Nuvem n’est pas seulement un câble supplémentaire sous l’Atlantique. C’est une pièce essentielle d’un réseau privé mondial reliant régions cloud, centres de données et marchés stratégiques. Myrtle Beach devient un nœud américain de plus en plus important, Bermuda s’affirme comme point de transit atlantique, et le Portugal renforce son rôle de porte d’entrée européenne vers l’Amérique et l’Afrique. La carte sous-marine d’Internet se redessine, et Google montre sa volonté de contrôler toujours davantage cette infrastructure.

Questions fréquentes

Qu’est-ce que le câble Nuvem de Google ?
Nuvem est un câble sous-marin transatlantique lancé par Google, destiné à connecter les États-Unis, les Bermudes, les Açores et le Portugal. Son but est d’accroître la capacité, la résilience et la diversité des routes reliant l’Amérique à l’Europe.

Quelle sera la capacité de Nuvem ?
Selon certains médias spécialisés et cartes de câbles sous-marins, Nuvem devrait comporter 16 paires de fibres avec une capacité de conception d’environ 384 Tbps.
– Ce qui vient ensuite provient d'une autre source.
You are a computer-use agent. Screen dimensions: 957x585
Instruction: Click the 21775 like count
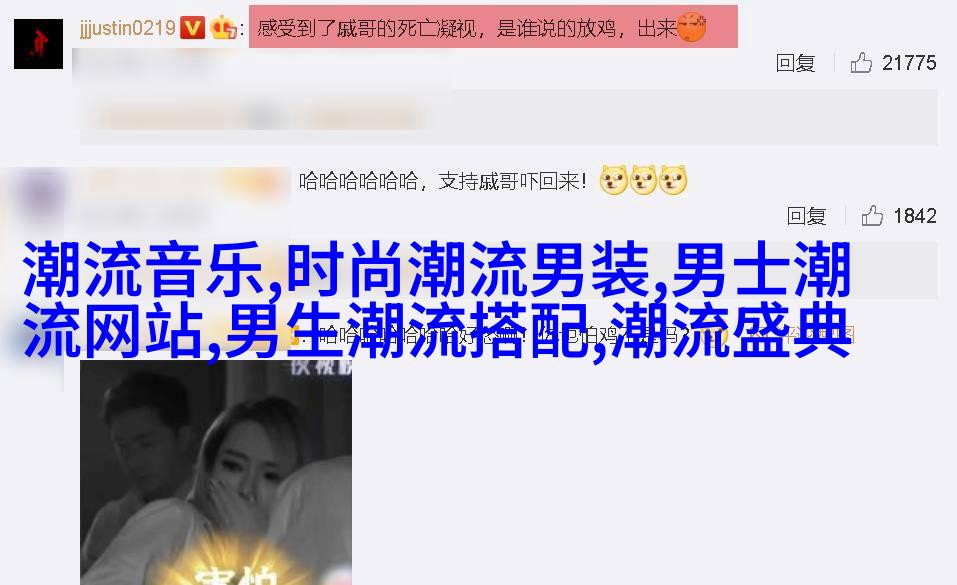[x=909, y=63]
Google n’a pas publié cette donnée précisément lors de l’annonce initiale.

Pourquoi Myrtle Beach est-elle stratégique ?
Myrtle Beach s’affirme comme une station d’amarrage clé pour les câbles de nouvelle génération. La société DC BLOX y gère une installation conçue pour accueillir jusqu’à cinq câbles sous-marins et dispenser une puissance pouvant aller jusqu’à 19 MW.

Quel rôle joue le Portugal dans ce réseau ?
Le Portugal consolide son positionnement comme porte numérique entre l’Amérique, l’Europe et l’Afrique. Avec des câbles comme Nuvem et Equiano, le pays devient un point d’interconnexion stratégique, avec un potentiel de développement accru de ses centres de données.